Guest panelists consisted of Barbara Minor, senior technical fellow at DuPont Fluoroproducts; Mark Spatz, global refrigerant technology leader at Honeywell’s Fluorine Products; and Brett Van Horn, global project leader, research and development, at Arkema Inc. They reviewed new, non-HCFC refrigerants being developed for retrofit and new applications, ways to minimize refrigerant transition costs in an uncertain regulatory climate, and ways to evaluate lower-GWP refrigerants, both synthetic and natural.
A few hours later, at the booth of Parker Hannifin’s Sporlan Division, hydrocarbons (HCs) and other natural refrigerants were being reviewed in a PowerPoint presentation by Bill Wilken, national account manager for the Sporlan Division.
The thrust of his talk was the increasing number of naturals coming into the HVACR industry and the equipment being developed to work with them.
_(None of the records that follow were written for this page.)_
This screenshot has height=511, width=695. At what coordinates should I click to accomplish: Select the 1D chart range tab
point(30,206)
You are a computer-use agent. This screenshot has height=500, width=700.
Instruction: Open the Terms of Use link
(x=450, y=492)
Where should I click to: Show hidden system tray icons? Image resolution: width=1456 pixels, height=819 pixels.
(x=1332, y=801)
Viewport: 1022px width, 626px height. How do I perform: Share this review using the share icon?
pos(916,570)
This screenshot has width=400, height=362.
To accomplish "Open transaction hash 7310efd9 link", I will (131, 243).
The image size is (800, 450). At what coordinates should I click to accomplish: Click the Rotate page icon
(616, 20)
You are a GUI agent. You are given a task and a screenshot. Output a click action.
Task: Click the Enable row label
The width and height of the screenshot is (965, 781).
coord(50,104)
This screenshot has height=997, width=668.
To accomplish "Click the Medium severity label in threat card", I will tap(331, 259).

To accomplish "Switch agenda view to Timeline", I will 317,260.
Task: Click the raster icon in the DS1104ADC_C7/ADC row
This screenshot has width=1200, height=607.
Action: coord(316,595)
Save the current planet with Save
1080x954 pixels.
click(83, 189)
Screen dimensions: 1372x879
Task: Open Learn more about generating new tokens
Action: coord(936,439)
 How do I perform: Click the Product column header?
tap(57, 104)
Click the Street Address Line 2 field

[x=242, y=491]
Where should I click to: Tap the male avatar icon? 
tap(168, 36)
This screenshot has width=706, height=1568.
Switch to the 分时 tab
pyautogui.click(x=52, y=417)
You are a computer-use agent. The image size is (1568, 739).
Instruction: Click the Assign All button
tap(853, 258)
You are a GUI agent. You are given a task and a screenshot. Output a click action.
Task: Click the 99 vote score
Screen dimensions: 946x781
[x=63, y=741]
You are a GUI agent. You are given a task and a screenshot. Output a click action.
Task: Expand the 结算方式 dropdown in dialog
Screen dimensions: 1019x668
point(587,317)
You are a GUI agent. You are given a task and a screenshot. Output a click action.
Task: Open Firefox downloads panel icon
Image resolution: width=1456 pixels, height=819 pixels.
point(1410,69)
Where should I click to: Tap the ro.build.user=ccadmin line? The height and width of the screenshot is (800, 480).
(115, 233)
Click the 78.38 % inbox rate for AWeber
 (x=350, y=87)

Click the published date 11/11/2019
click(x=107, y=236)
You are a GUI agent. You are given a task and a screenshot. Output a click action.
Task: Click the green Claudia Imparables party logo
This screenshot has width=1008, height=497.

He urged contractors and engineers to continue to be aware of the new refrigerants and eventually be prepared to work with them. In response to a question, he said more training is needed within the industry and consideration should be given to certification programs in regard to naturals.
During a press breakfast, Jeff Staub, application engineering manager for Danfoss, focused on both low-GWP HFCs as well as the “naturals.” He said, “Choice of refrigerant depends on applications, regulations, regional variations, and educational level in the service sector. There is no single refrigerant that fits all applications.”
Mike Ellinger, who is in charge of global maintenance and refrigeration for Whole Foods Market, reported on the opening a month before of a 55,000-square-foot store at Third Avenue and Third Street in Brooklyn, just a few miles from the expo. The store features a CO2 transcritical refrigeration system.
“This is the first synthetic refrigerant-free store in the USA,” he said.
He did pick up on some of the points raised by Staub in noting that the Brooklyn store required “navigating permit requirements and a lack of language in codes,” which lead to “unexpected costs due to regulatory modifications.” And while there were “higher initial system costs compared to DX systems,” he said it would take at least six months of data to compare performance of the transcritical CO2 store to one using a conventional DX system.